Which is why sometimes, you need to adjust on the fly. Then you can look for alternative ways to protect your hard-earned dollars.
For instance, one place many investors fail to look is government bonds.
As we’ve mentioned before in these pages, sometimes even the government accidentally does some good. One example is its I-Series savings bond.
It’s an inflation-protected bond that resets its interest rate every May and November, depending on the rate of inflation at the time.
Today, it’s paying a rate of 9.62%. That’s more than enough to beat the current rate of inflation.
It’s also exempt from state and local tax.
You can buy these bonds directly from the U.S. Treasury at TreasuryDirect.gov.
The drawback is, there are limits to the I-Series bonds. And you have to keep them for five years if you don’t want to pay a penalty. They’re more for money you don’t need quick access to.
Which is why buying short-term treasuries may actually be a great strategy today. And you can do it all through TreasuryDirect.

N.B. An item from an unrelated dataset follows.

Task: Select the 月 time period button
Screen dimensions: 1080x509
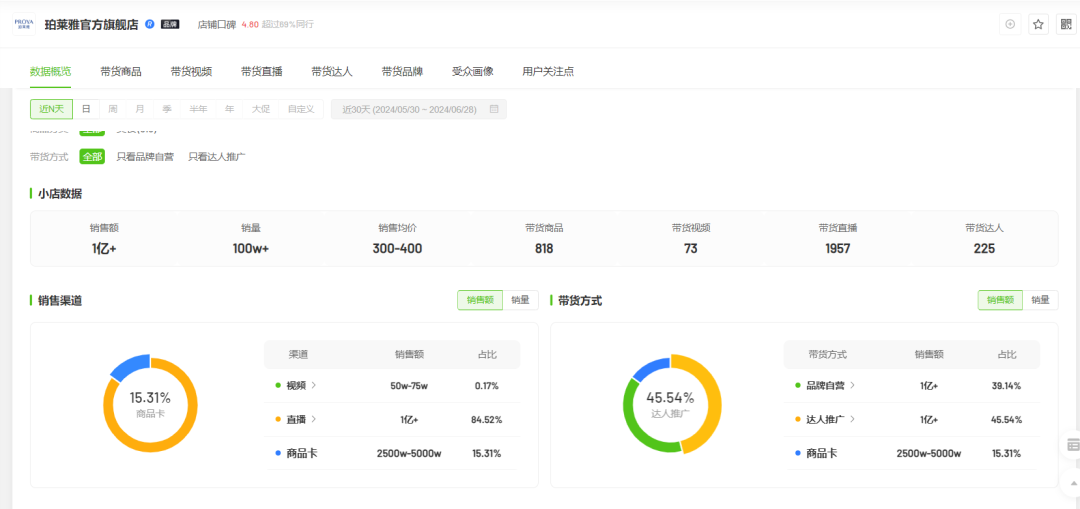Action: pyautogui.click(x=140, y=109)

In fact, when yields from the government beat yields from my bank, I use treasuries as a way to park my cash until something better comes along.
Take a look at the 4-week T-bills (treasury bills). Today, they yield an annual rate of 2.7%.

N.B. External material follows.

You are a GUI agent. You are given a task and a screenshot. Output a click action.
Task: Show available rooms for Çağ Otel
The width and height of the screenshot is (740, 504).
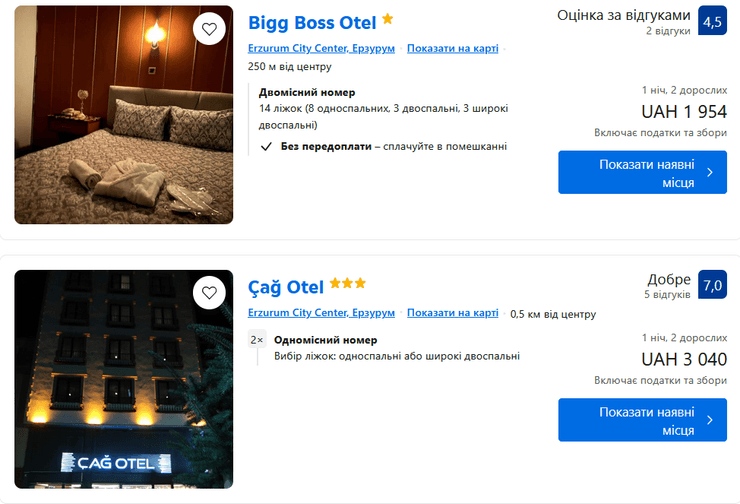pyautogui.click(x=642, y=420)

Recent T-bills auction rates
That’s better than the 10-year Treasury note at 2.75%. And far better than the dividend yield on the S&P 500 of just 1.79%.
What I personally like to do with the 4-week bills is create a ladder. I set aside a specific amount of cash and break it down into different rungs of that ladder.
I like to take a lump sum, say $1,000 as an example, and break it down into four chunks. So each week in a given month, I would buy $250 worth of these notes.
Then I continue rolling that cash over until I see something better come along.
It’s a great way not just to manage your cash, but also to collect yield until you spot a better opportunity. That’s especially true in today’s environment, where it’s hard to find safety in nearly any asset.
At the end of the day, protecting your nest egg is one of the most important rules of saving. Setting a plan of when to go all-in and when to pull back helps you do that.
And when you can earn a decent return off your idle cash, that goes a long way in protecting your money.
Then, at the right time, you can easily make the switch when the next bull market rolls around.